* Work to be completed *
With pictures left out, output exactly the lines from the line holding "Instruction: Click CREAR CREDENCIALES button" through the end of the data, both included.

* Dataset content *
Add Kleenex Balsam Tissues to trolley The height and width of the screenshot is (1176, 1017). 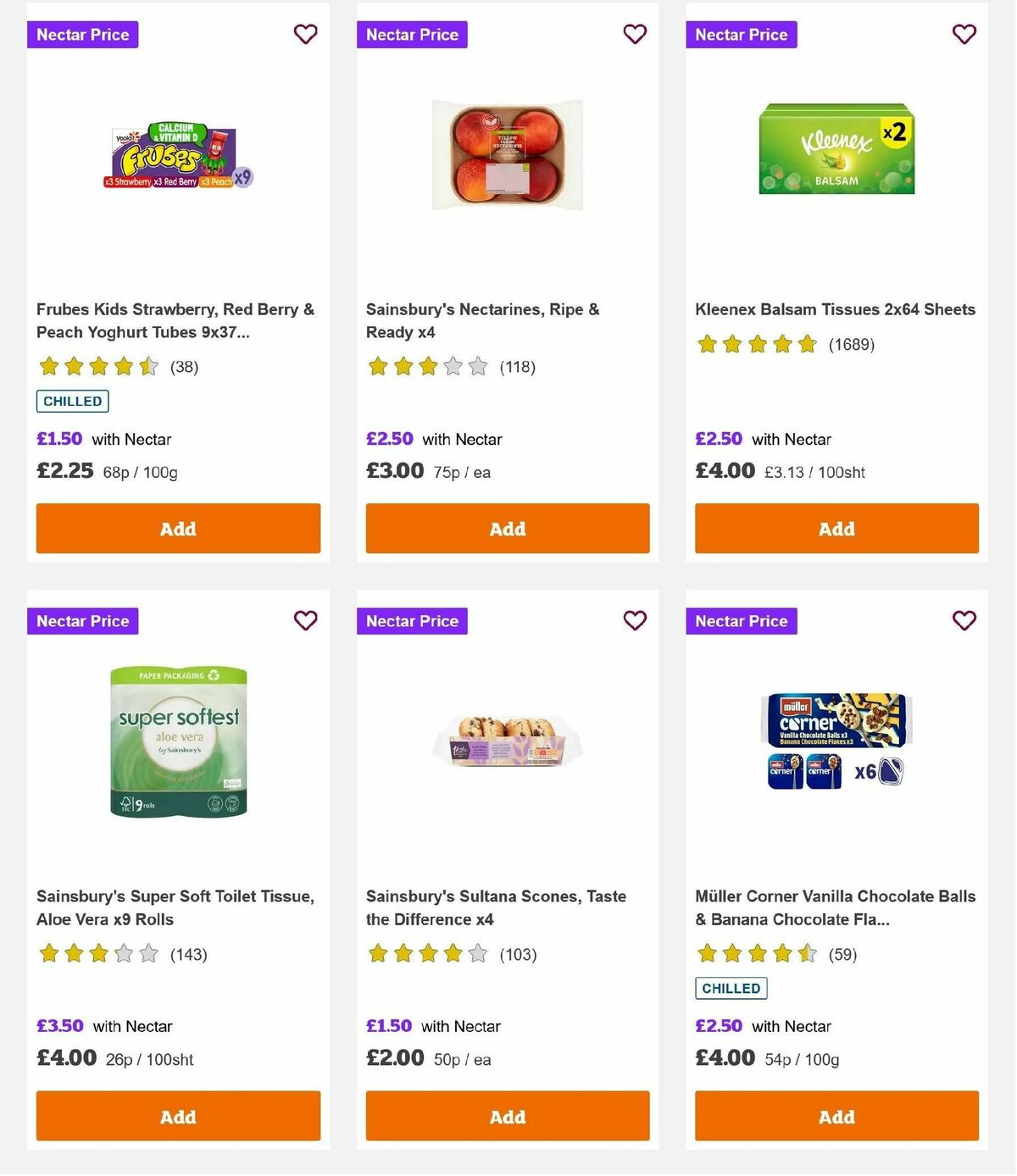tap(836, 528)
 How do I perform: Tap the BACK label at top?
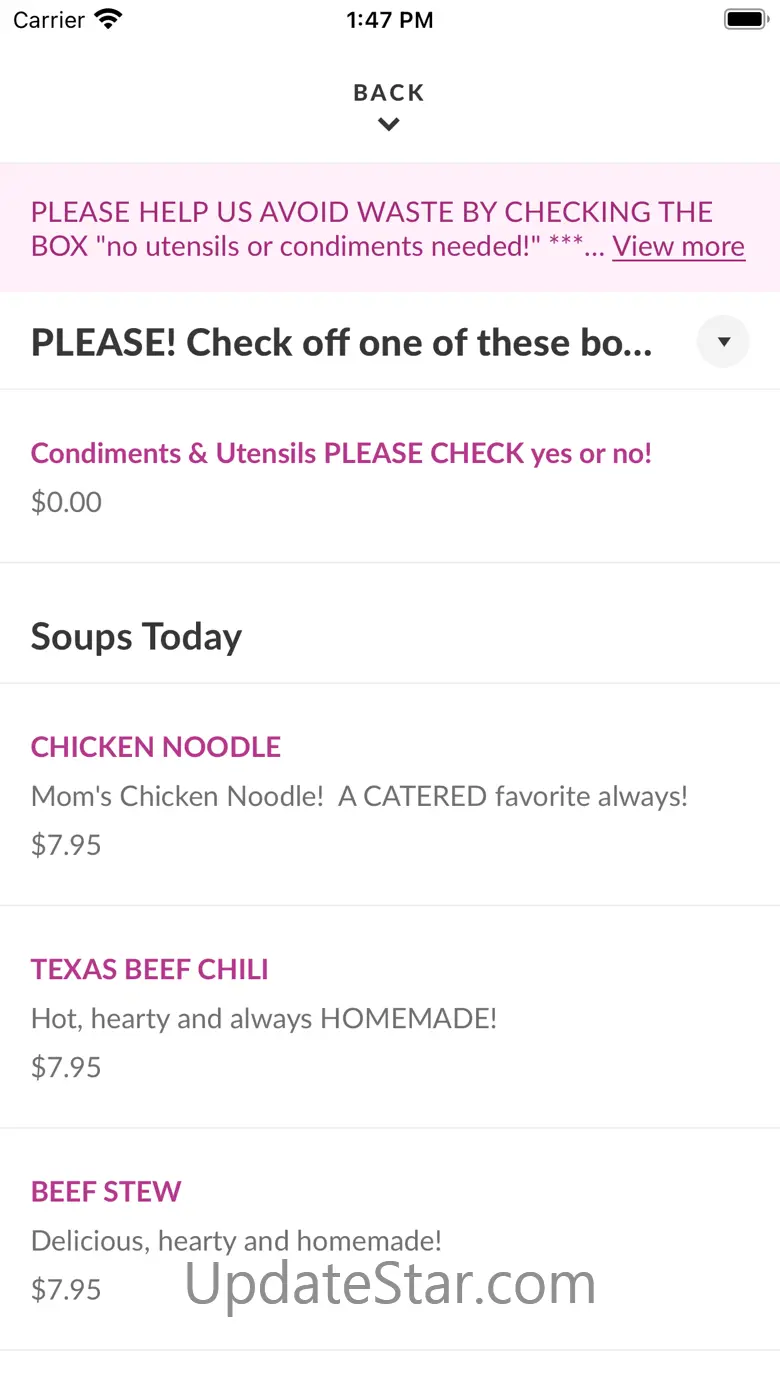coord(389,93)
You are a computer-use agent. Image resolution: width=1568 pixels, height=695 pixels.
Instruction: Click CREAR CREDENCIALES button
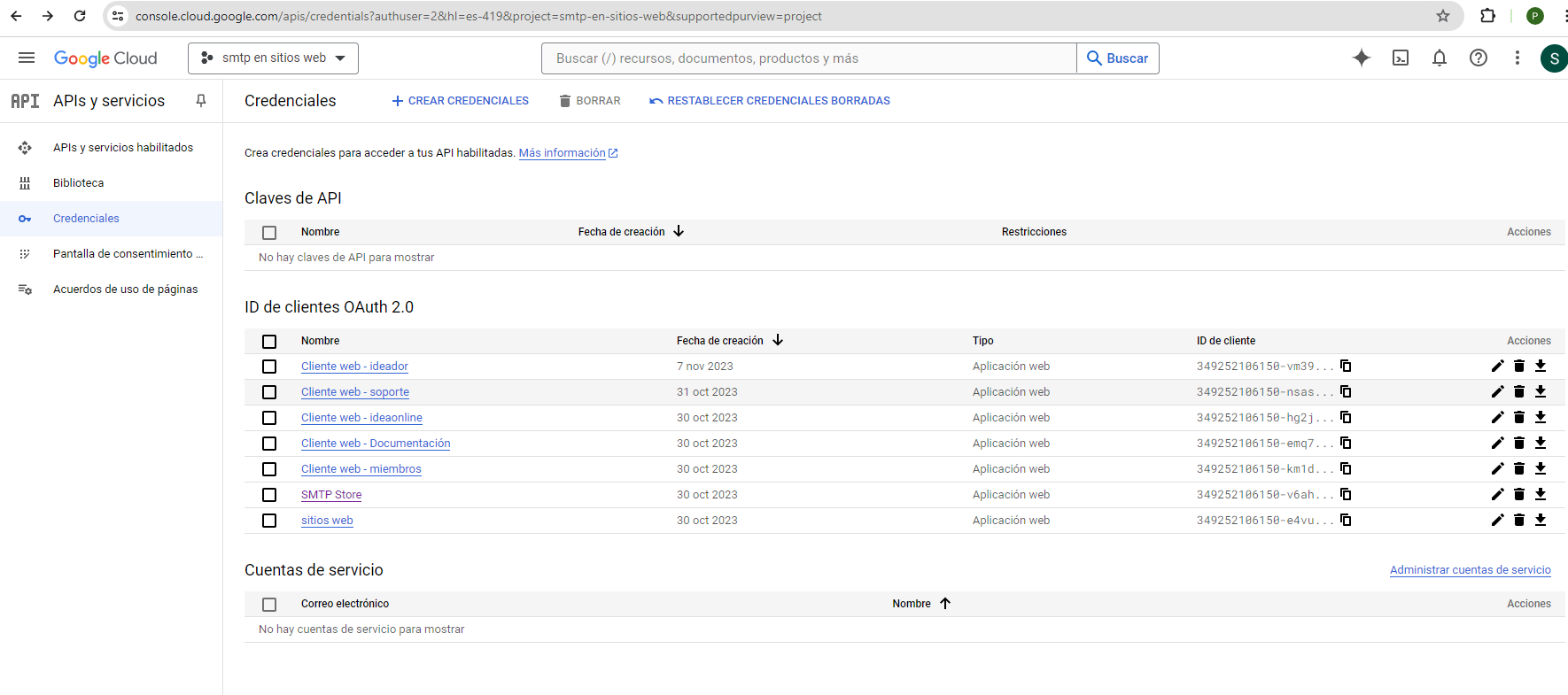(460, 101)
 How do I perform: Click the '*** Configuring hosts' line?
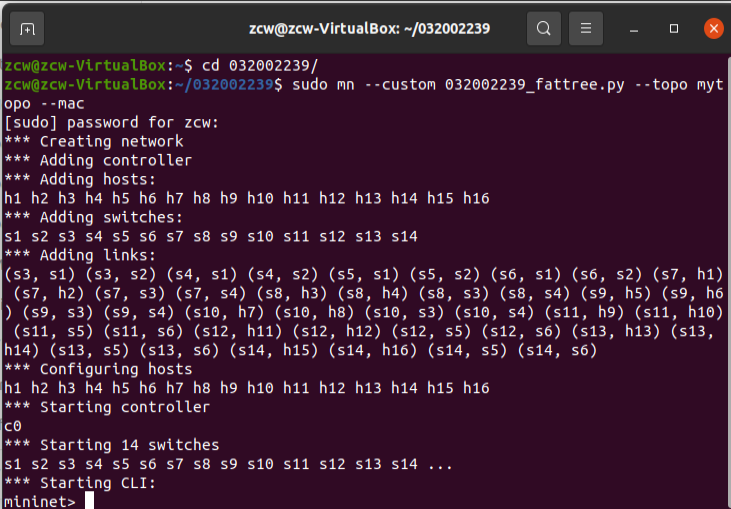coord(98,369)
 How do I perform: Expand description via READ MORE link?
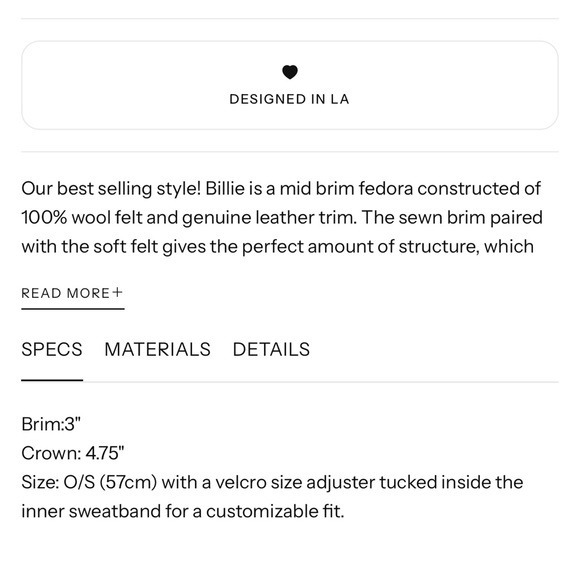[72, 293]
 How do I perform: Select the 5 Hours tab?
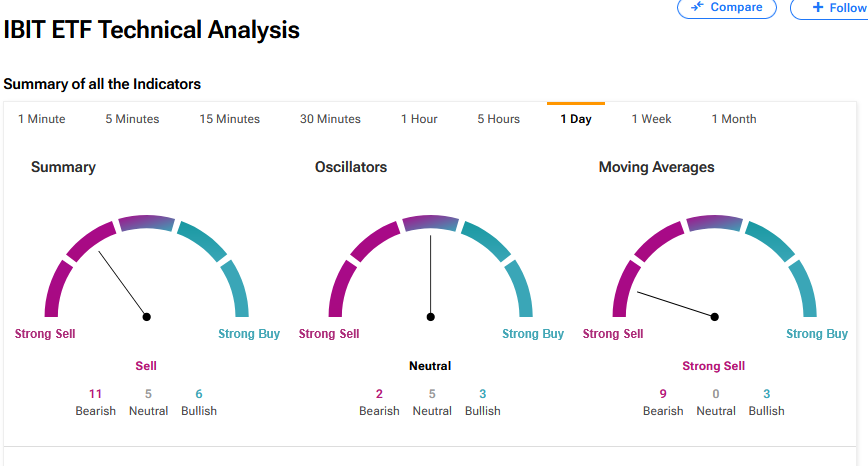pyautogui.click(x=498, y=119)
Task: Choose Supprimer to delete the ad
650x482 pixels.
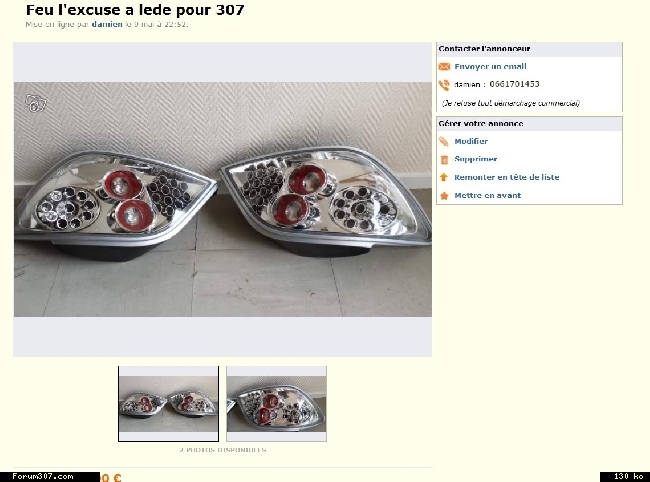Action: (x=475, y=159)
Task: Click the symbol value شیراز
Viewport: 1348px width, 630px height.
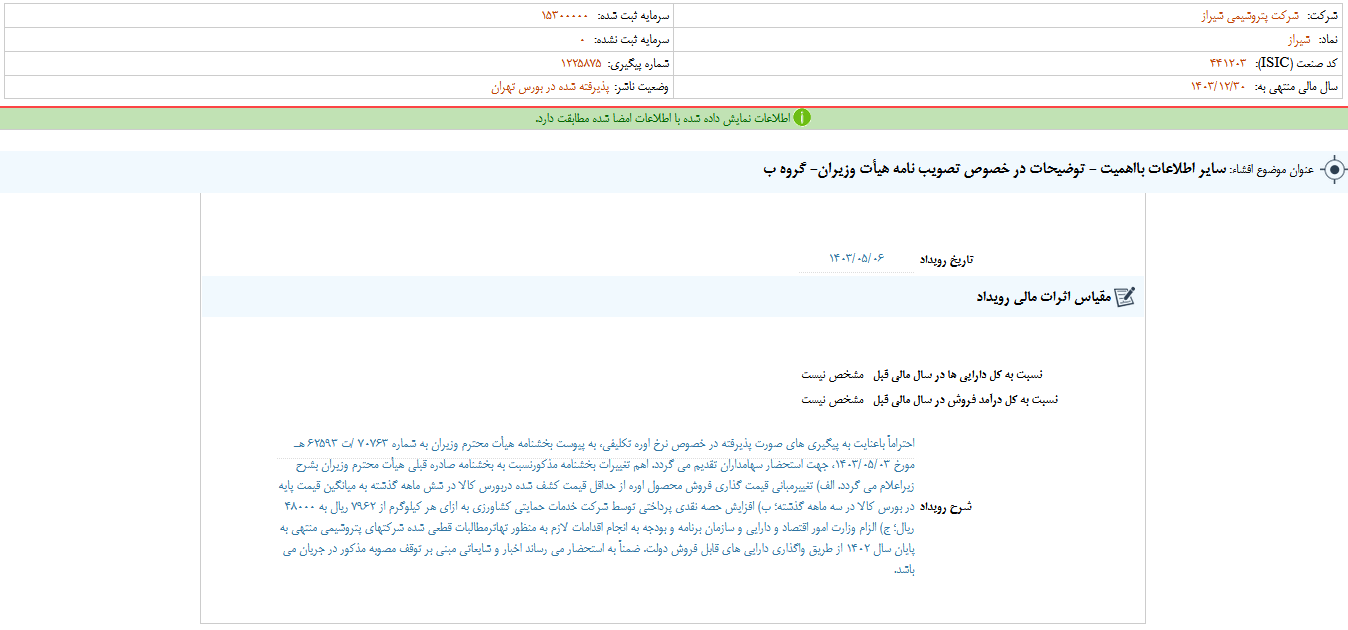Action: pyautogui.click(x=1297, y=40)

* Your response *
Instruction: Click CREAR CREDENCIALES button
(460, 101)
 How do I perform: Click the '*** Configuring hosts' line?
coord(98,369)
 How do I perform: Expand description via READ MORE link?
[72, 293]
 How do I perform: Select the 5 Hours tab?
pyautogui.click(x=498, y=119)
Task: Choose Supprimer to delete the ad
650x482 pixels.
Action: (x=475, y=159)
Task: Click the symbol value شیراز
Viewport: 1348px width, 630px height.
Action: pyautogui.click(x=1297, y=40)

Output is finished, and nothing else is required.